I feel you, man. The D&D-style of weapon damage is not my favorite.
A weapon in the real world is designed to efficiently transfer energy from the wielder or firing mechanism to the victim or target with the goal to kill or destroy. Weapons that don’t efficiently kill are relegated to the oddities case at the museum.
It doesn’t make much sense that a poignard or pistol does less damage than a sword. All three are remarkably efficient instruments and were in wide-spread use during our period. I would even venture a guess that knives killed more people than swords did, sheerly on their prevalence alone. Or rocks for that matter. The French people loved to toss rocks, bricks and paving stones at anyone who raised their ire. Very efficient weapon those rocks!
However, our system is not a probabilistic statistical model of physics or anthropological data. We’re making a game here. And in the game, the damage codes need to be scoped to measure our area of study. For us, based on Moldvay D&D, that area is armed skirmishes with four to eight participants per side taking place on city streets or dungeon tunnels. In this narrowed scope, the numbers do clarify a bit. My poignard and pistol are a bit less formidable when confronting a wall of swords, muskets and pikes. The potential for damage to the opposing side is less, which we represent in the stacked damage codes.
That said, damage codes can’t be discussed without discussing hit points. When I build a damage system in a game, I create a baseline human character. In Burning Wheel, it was a human with B3 abilities. In M&M, I decided that if a poignard or pistol did 4 points of damage maximum, then most people needed to have 4 hit points or less. With 4 hit points, landing a poignard strike would kill 25% of the time (barring bonuses). Compared to crime and battle statistics, 25% of death is wildly high. Murder with a knife often takes many, many blows to do the deed. But in our case, we’ll mitigate the deadliness with a to-hit roll. If most folks have a 10 Strength, then we can cut the potential damage output to about half—13% if knife wounds will prove deadly on a strike. Still very high, but a number that works well enough in the context of a four hour session during which many rolls will be made.
Fortunately, that’s the not the final part of the equation. Reaching zero hit points in M&M doesn’t mean instant death. Instead, it triggers a roll on the Mortal Coil or Hors de Combat table. So 13% of people struck by a poignard or pistol will fall down, stunned. Some of those people will eventually recover, but be forever changed in mind or body. A small percentage of those people will not recover—struck dead where they stood.
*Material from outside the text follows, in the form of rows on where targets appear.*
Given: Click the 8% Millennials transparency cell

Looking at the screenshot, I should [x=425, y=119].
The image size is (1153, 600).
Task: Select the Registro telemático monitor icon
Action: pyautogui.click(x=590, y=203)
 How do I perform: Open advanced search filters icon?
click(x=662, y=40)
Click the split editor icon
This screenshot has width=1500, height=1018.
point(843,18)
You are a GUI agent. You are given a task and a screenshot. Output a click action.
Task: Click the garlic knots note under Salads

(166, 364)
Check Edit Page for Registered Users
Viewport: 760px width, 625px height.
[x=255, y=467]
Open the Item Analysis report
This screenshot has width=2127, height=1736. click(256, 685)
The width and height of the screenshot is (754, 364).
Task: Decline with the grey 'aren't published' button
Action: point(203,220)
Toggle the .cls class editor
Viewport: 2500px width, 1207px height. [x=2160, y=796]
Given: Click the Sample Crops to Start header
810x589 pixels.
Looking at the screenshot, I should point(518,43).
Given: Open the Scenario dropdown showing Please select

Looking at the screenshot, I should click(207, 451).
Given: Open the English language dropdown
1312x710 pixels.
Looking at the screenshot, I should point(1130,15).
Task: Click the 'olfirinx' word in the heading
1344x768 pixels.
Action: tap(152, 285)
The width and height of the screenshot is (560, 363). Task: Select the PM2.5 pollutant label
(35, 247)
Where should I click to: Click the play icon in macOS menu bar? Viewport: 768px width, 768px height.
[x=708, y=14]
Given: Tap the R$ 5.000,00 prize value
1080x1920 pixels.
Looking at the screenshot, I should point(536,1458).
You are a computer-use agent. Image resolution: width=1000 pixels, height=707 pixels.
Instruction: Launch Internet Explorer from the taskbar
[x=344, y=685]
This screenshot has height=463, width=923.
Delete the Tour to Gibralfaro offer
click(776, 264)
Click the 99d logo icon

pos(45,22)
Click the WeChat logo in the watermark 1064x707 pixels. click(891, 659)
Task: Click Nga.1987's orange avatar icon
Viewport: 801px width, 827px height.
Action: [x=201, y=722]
Morale also factors in! Very few of us will fight to the death. When faced with our mortality, we often rapidly rethink our actions. M&M reflects this as asking for Sang Froid tests when certain conditions are met. Being knocked down to 1 HP is one of those conditions. So another 13% of knife attacks will trigger this condition. If most folks have a S-F of 1, then 83% of those folks (about 11% of knife attack victims) will be required to check their morale.
Based on that logic, 24% of knife strikes in M&M should result in a deleterious effect beyond just HP loss. One in four—roughly—seems like good odds for the attacker. I certainly wouldn’t want to undertake any operation for which I only had a 76% chance of coming out unscathed…
The last factor in the structure of damage codes is the hit point distribution of player characters. You’ll note that most lifepaths give less hit points than one would find in Moldvay classes. There’s a lot of classes that start with 2d2, and only a few that start with 2d4. And once you start leveling, your increases range from 0-2, rather than adding a new roll for your starting benefit.
Even so, a typical 3rd level starting character has some resilience. 2d2 (2.5 HP) + [0-1]*2 (1 HP) + Constitution bonus (.26 HP avg) = 3.76 average starting hit points. Their additional levels ensures that they’re not in the 2 HP range, which would make them very fragile. A soldier gets significantly more HP: 2d4 (4.5 HP) + [1-2]*2 (3 HP) + Con (.26 HP)= 7.76 HP to start on average.
Soldiers are clearly the problem. A knife strike or pistol shot won’t threaten them with death unless it’s a critical hit. So why not adjust their HP down and flatten everyone to 2d2 plus level plus Con? Well, niche protection, that’s why. And tradition, I suppose. But I want to reduce the chance that my erstwhile Athos falls to an enemy ball before he gives his first thrust. I want that member of the Cardinal’s Guard to wing him, forcing Athos to fight even more desperately once they cross swords. It just feels better, even if it isn’t realistic in terms of the dynamics of a blackpowder pistol shot.
And to further expand on tradition, it’s in the bones. We built on Moldvay, so we had a certain toolkit to work with. I took my best shot at fidelity and credibility with those tools, but I freely admit that it is an imperfect solution.